We are somewhat strange bedfellows — the Environmental Protection Information Center (EPIC) is a non-profit group based in Arcata devoted to the defense of the North Coast’s forests; the Humboldt Redwood Company is a forestry company devoted to managing its large blocks of forestlands to provide for long‐term ecological, social, and economic vitality. Although we don’t always see eye-to-eye, we do agree on this: the marijuana “regulation” being forwarded by California Cannabis Voice Humboldt (CCVH) is bad for our forests. And what’s bad for forests is bad for Humboldt County.
Forests are important to California. Not only do they provide us humans with jobs, wood products, and recreation, they also provide important habitat for California’s rare and native species, like the Humboldt marten and the northern spotted owl; fight climate change by sequestering carbon; and help to supply clean, cool water. But our forests are at risk. Increased forest fragmentation — the breaking of large intact tracts of forests into smaller clumps — is driven by the desire to make way for new residences or commercial ventures by clearing forest land. And fragmentation poses a serious threat to the values our forests provide.
To promote the conservation of California’s forested landscape, in 1976 the state ordered counties to identify forestlands where timber management is the “highest and best use of the land” and categorize them as Timber Production Zones or TPZ. By law, use of TPZ land is restricted to timber harvesting and other “compatible uses” — those activities, as defined county-by-county, that do not “detract from the use of the property for, or inhibit, growing and harvesting timber.” In exchange for limiting the uses of TPZ land, and knowing that sustainable timber management is not a “get rich quick” scheme, the state offers TPZ landowners significant breaks on property taxes. As a whole, the TPZ system has worked: forest conversion slowed dramatically and responsible landowners could expect a profit from forest management.
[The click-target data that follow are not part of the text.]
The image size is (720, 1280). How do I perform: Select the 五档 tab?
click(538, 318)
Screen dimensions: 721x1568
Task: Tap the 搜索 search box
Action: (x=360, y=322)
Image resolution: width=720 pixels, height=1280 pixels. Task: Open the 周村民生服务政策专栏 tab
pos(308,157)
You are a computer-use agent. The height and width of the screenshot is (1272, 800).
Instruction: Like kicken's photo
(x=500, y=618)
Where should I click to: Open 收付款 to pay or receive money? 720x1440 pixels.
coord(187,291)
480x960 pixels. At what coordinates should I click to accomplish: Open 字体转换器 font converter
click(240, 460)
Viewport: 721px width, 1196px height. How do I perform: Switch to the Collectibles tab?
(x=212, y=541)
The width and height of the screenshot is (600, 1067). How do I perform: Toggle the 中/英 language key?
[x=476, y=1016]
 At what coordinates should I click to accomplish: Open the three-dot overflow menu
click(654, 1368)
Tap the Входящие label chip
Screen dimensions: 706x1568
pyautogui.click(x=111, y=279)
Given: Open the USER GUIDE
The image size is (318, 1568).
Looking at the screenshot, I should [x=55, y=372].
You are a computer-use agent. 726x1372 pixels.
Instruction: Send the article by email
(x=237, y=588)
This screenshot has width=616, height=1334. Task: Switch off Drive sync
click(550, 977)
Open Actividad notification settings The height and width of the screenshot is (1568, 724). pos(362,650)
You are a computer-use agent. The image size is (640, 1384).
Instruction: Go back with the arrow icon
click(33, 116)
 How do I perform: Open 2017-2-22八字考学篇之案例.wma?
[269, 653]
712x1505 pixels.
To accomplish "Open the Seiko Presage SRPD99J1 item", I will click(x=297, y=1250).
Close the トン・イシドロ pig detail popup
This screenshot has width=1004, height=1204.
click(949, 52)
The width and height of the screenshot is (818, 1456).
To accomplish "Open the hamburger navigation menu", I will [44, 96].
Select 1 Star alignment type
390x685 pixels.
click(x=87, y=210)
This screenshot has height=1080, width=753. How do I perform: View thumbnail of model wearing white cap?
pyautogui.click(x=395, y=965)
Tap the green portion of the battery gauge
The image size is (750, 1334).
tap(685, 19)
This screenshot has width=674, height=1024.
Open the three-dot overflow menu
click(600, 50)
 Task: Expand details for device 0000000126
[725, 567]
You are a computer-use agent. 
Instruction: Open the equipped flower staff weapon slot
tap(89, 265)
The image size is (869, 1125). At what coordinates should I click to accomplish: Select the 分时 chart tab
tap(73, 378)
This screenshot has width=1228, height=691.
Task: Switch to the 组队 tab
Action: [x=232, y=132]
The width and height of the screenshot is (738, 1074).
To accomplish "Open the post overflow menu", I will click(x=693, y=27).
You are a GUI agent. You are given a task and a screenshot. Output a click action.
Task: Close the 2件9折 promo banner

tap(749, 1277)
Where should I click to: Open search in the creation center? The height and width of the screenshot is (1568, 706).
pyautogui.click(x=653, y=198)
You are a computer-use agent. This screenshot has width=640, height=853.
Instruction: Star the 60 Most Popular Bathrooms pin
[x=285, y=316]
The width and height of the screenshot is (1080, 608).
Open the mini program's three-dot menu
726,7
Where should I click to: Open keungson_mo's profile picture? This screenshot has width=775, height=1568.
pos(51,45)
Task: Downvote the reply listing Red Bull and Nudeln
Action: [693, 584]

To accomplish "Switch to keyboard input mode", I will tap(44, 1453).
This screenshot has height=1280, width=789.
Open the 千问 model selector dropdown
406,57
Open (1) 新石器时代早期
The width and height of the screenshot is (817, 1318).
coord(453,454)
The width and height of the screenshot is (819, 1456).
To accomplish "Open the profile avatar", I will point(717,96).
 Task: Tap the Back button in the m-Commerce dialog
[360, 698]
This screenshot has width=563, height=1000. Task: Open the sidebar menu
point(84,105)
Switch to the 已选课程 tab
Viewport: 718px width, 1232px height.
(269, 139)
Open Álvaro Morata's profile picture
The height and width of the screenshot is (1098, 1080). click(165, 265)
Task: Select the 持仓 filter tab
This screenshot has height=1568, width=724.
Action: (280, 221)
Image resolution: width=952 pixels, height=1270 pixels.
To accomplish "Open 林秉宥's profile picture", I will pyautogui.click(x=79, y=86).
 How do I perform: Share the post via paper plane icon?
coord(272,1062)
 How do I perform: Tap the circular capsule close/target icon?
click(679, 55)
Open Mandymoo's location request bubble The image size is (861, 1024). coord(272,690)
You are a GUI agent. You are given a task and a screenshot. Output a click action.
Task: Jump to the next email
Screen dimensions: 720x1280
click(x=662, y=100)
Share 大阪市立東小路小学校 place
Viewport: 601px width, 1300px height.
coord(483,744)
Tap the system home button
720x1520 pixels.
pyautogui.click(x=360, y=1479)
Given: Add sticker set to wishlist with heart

While purportedly a marijuana regulation, the CCVH initiative would do more than regulate pot — it would further open our forests to development. Under the initiative, commercial marijuana cultivation would become a “compatible use” with forestlands in Humboldt County. This little change in the law could have drastic consequences. By opening TPZ land to commercial marijuana cultivation, those growing marijuana — California’s most lucrative crop — on TPZ land would receive a tax break. In turn, because of this preferential tax treatment for those growing marijuana on TPZ as opposed to other types of land, the price of timberland would jump as more growers flock deeper into the TPZ land in the hills. Therein lies the problem.